И уж вовсе на неправде основывалась устрашающая серьезность ежесекундно готовых убивать и умирать за новую жизнь и спасение человечества — ни больше ни меньше — большевиков, штурмовиков и прочая. И не от хорошей жизни являлась значительность геройского сопротивления тоталитаризму; никто из нас в здравом уме не пожелает ни себе, ни тем паче другому — положить голову на плаху, хотя жест этот, несомненно, бывал весьма значительным.
Впрочем, то же и с эстетикой. В первой половине века были «авангардисты», и нынче есть «авангардисты». Но разве вторые хоть отдаленно похожи на первых? Новшества тех имели значение патетического жеста, готового возвестить либо — «incipit vita nova», либо — конец всему, либо, может быть, — и то и другое сразу. Эсхатологическая труба архангела. Вот Малевич пишет свой черный квадрат. Это серьезно, как движение бедного маленького Ганно Будденброка, подводящего черту под своим родословием: больше ничего не будет! Нынче-то жители западных городов проходят мимо абстрактных скульптур не оборачиваясь; а то было иначе — потрясенный мир узнавал о рождении беспредметного искусства как о знамении, о предзнаменовании наподобие тех omina (скажем, рождении тельца о двух головах), о которых так любил рассказывать в своей римской истории Тит Ливий. И Бердяев именно так писал свою статью о Пикассо.
…Если бы, о, если бы все это нынче хотя бы осмеивалось, с пониманием пародировалось, принципиально, обдуманно отвергалось! (Тотальное и сознательное «нет» серьезности в духе «Степного волка» Гессе, «Homo ludens» Хейзинги или карнавалов Бахтина тоже ведь в своем роде серьезно, а если практикуется на обэриутский манер, так даже смертельно серьезно.) Можно бы понять чувство оскорбления после стольких идеологических обманов; известно, обжегшись на молоке, дуешь на воду. Но нет, сегодня дело обстоит совсем иначе.
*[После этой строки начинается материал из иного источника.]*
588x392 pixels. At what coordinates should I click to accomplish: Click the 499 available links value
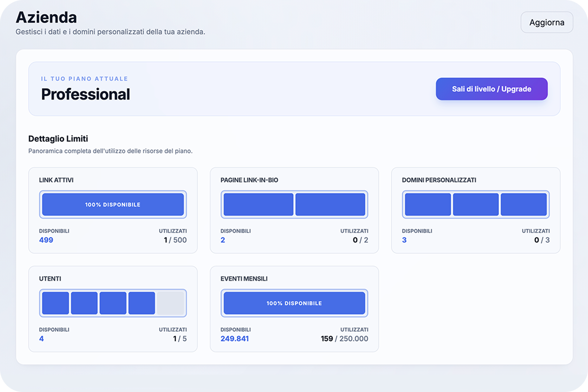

Значительность вообще, значительность как таковая просто улетучилась из жизни — и стала совершенно непонятной. Ее отсутствие вдруг принято всеми как сама собой разумеющаяся здоровая норма. Операция совершенно благополучно прошла под общим наркозом; а если теперь на пустом месте чуть-чуть ноет в дурную погоду, цивилизованный человек идет к психотерапевту (а в странах менее цивилизованных обходятся алкоголем или наркотиками). Разве что в малочитаемых книжках помянут «Sinnverlust», но опять-таки как проблему скорее психическую, нежели духовную или «экзистенциальную». Проблема, конечно, не в эстетике. Проблема в том, как жить.